Если бы все обещанные Кудинкиным бутылки сделались из сказки былью, он бы утонул.
Озадачив таким образом с полдюжины не самых последних профессионалов московской милиции, Кудинкин стал собираться в разведку на местности.
— Ты куда? — спросила Трехдюймовочка.
— За домиком в Опалихе, — сказал Кудинкин. — Если в двенадцать не позвоню, найдешь капитана Орехова из сто двадцать четвертого. Скажешь, что я пошел на склад «Полариса».
Полусонная, разомлевшая Трехдюймовочка попросила жалобным голосом:
— Не ходил бы ты, Кирюша! Хотя бы не сегодня, а? Лидка знаешь где? Купила подзорную трубу и сидит в засаде, подглядывает за гадом, который ее изнасиловал. А теперь и ты уходишь… Пошел бы хоть завтра, что ли?
Кудинкин удивился тону Трехдюймовочки.
— Ты что, Оль? Завтра, что ли, по-другому будет? И потом, завтра мне на службу, когда вернусь, не знаю.
— Ладно, — сказала Трехдюймовочка, — но ты позванивай. Я за Лидку беспокоюсь, мало ли, надо будет ей помочь.
Кудинкин пообещал и под укоризненным взглядом Трехдюймовочки надел свою старую куртку с оторванным и косо пришитым рукавом. Это была его спецодежда, куртка для задержаний. При кажущейся щуплости Кудинкина преступный элемент ни в какую не хотел сдаваться ему по-хорошему, а все норовил оказать сопротивление. Куртку рвали постоянно. Кудинкин зашивал ее сам, не доверяя этого даже Трехдюймовочке. Потому что считал куртку счастливой.
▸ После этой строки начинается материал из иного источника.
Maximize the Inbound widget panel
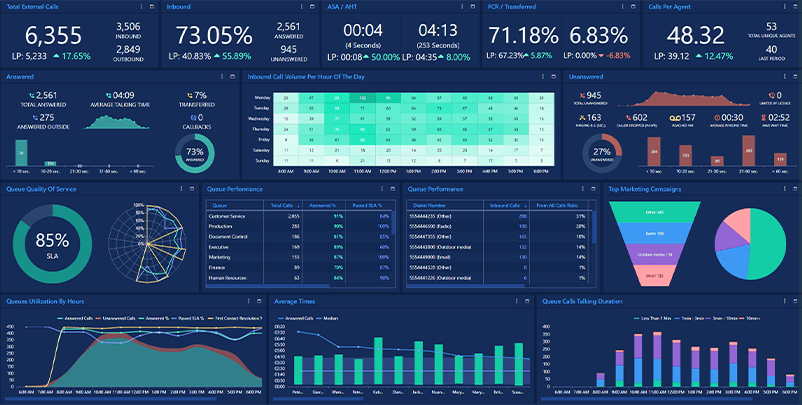Screen dimensions: 802x405 [311, 6]
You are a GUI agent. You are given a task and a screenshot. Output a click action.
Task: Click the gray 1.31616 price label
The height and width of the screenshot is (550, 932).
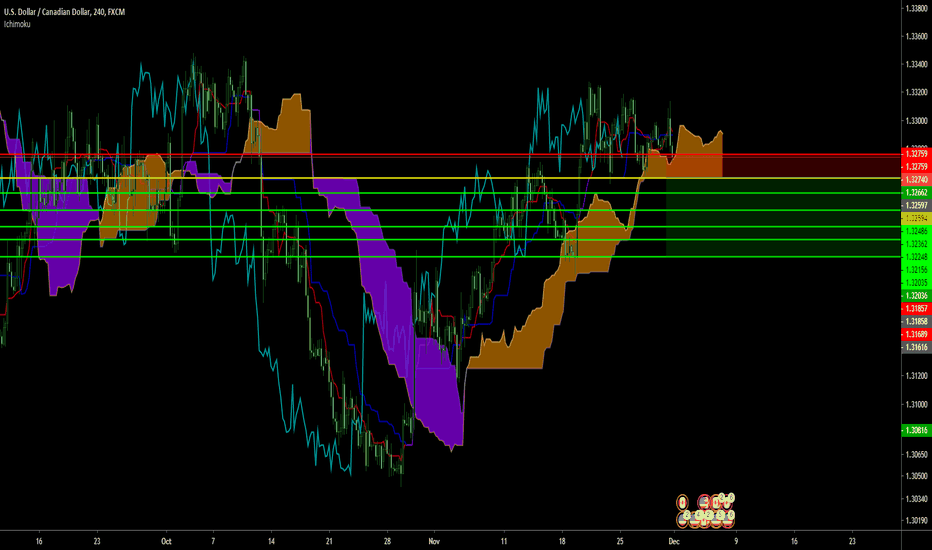[915, 347]
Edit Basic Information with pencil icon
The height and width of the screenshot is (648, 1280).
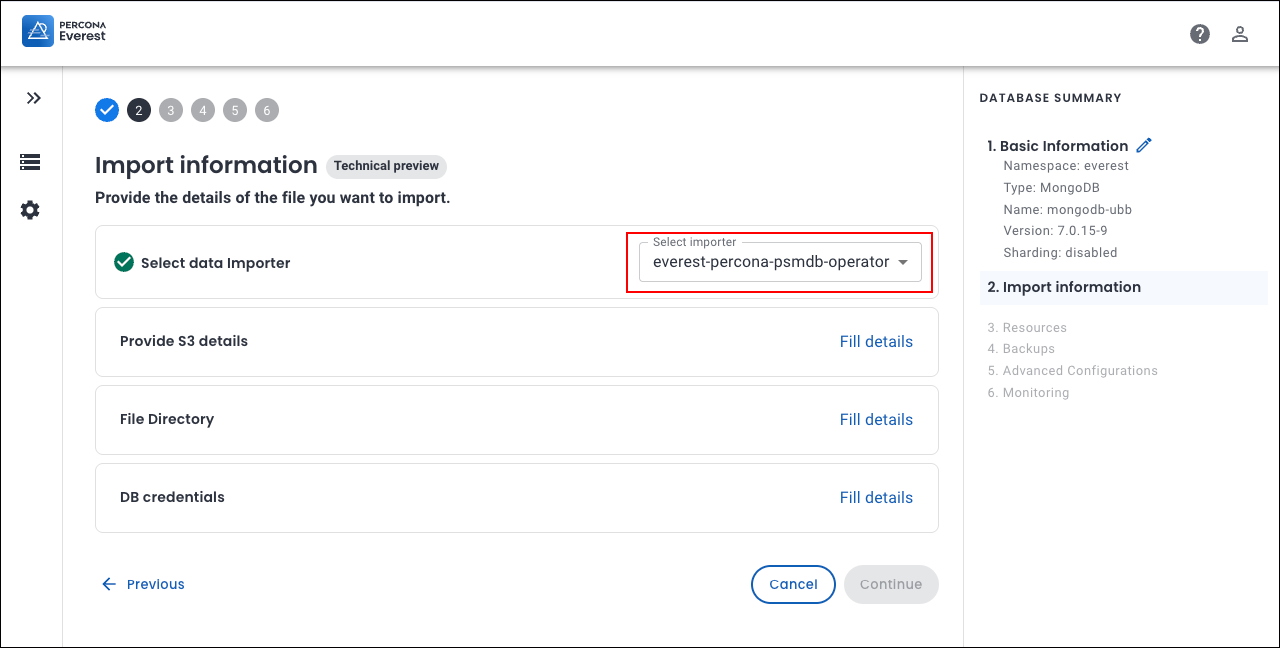tap(1144, 145)
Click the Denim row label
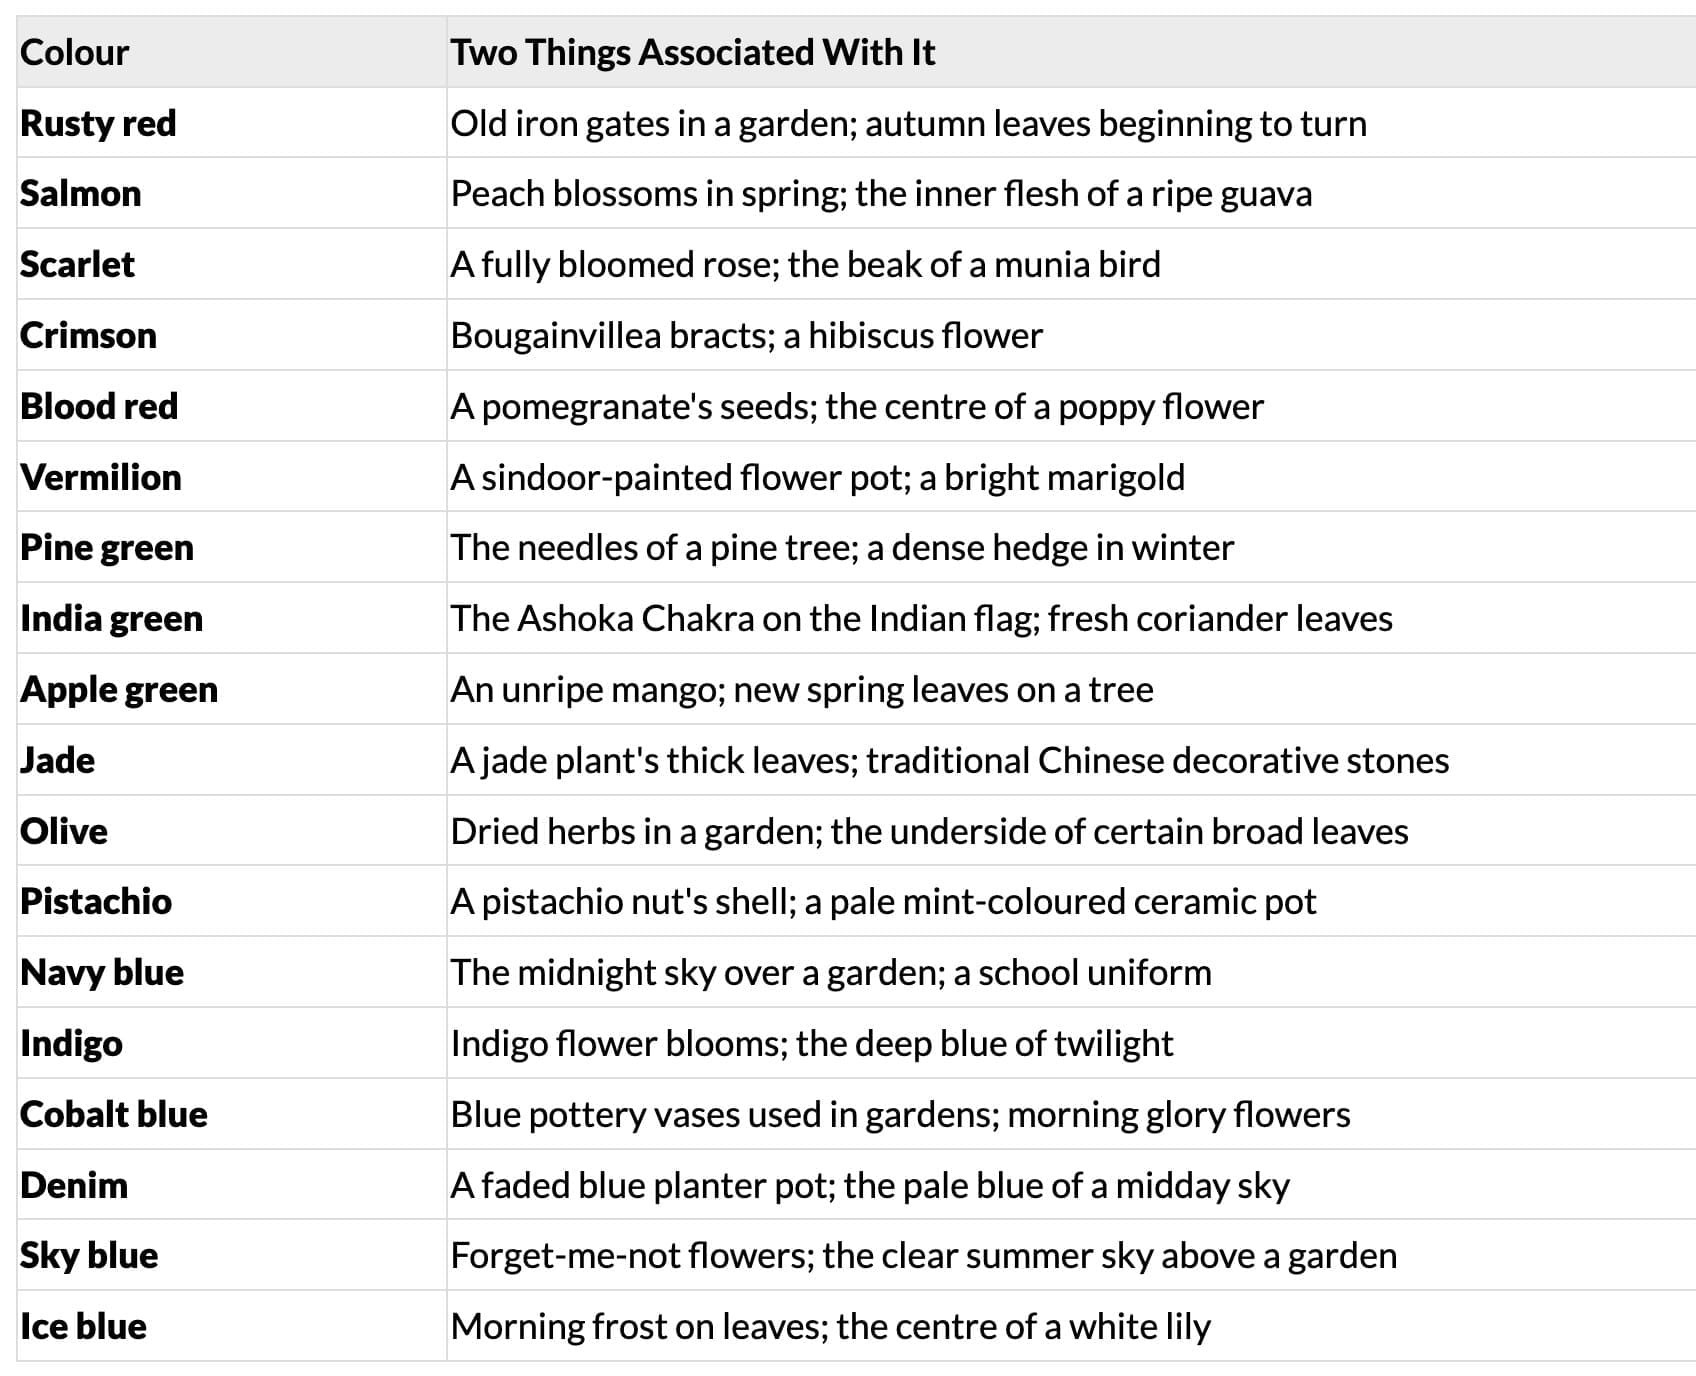This screenshot has height=1376, width=1696. pyautogui.click(x=74, y=1185)
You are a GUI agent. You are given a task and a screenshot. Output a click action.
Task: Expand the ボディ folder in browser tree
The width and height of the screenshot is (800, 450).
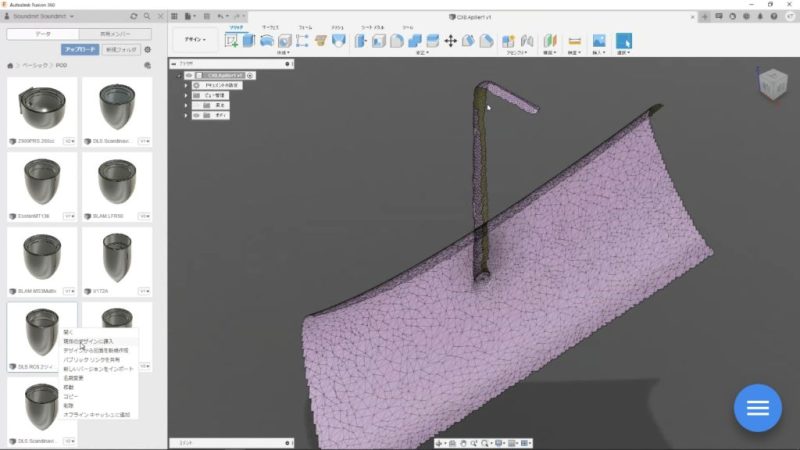pos(186,116)
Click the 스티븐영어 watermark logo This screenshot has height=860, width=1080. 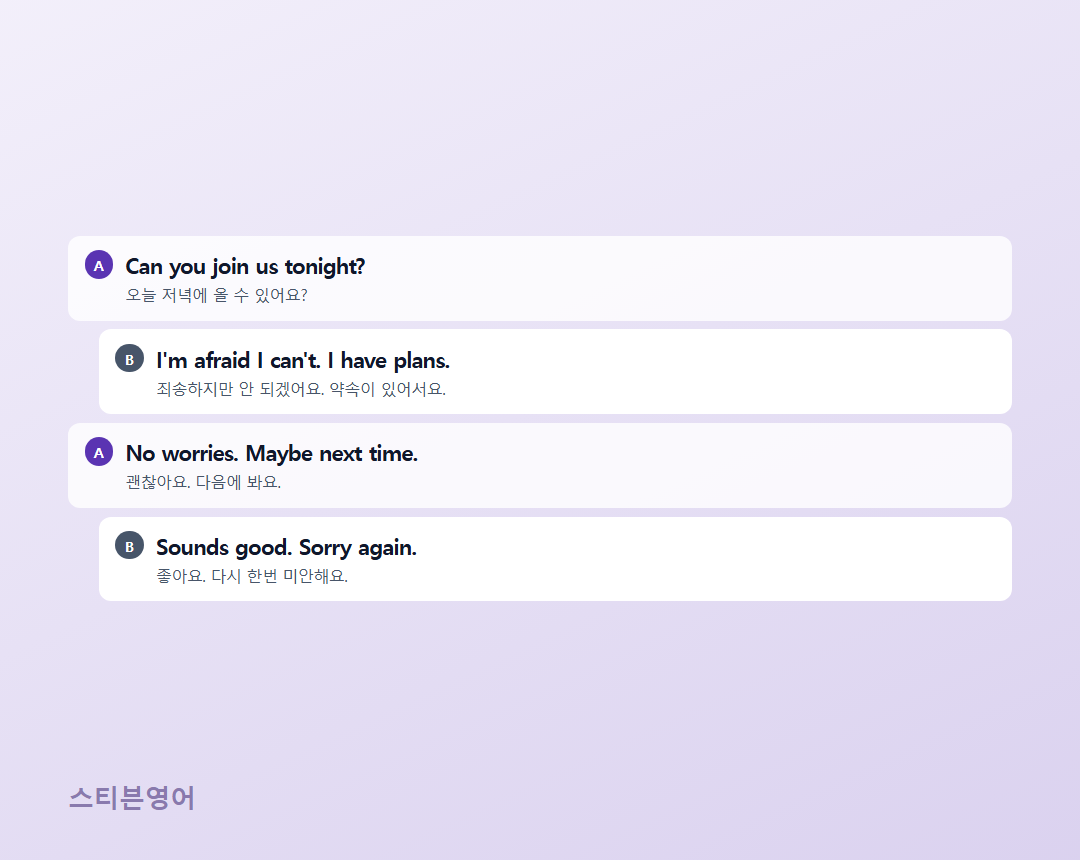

Склад «Полариса» был в подвале сталинской восьмиэтажки. На улице давно стемнело; у светящегося люка в подвал разгружался фургончик с наспех упакованными картонными коробками. Ага, привезли на склад ночевать нераспроданные бананы-апельсины. Выходит, Брехунец не только выпивкой торгует.
Кудинкин оставил свой «Москвич» у соседнего дома и подошел к фургончику. Разгрузкой занимались две бомжеватые личности в таких же, как на Кудинкине, замызганных куртках. Следы застолья в «Арагви» на кудинкинском лице придавали ему дополнительное сходство с алкашами. Он так здорово вписался в картину, что его для начала послали. Кудинкин горестно вздохнул и сел на бровку тротуара.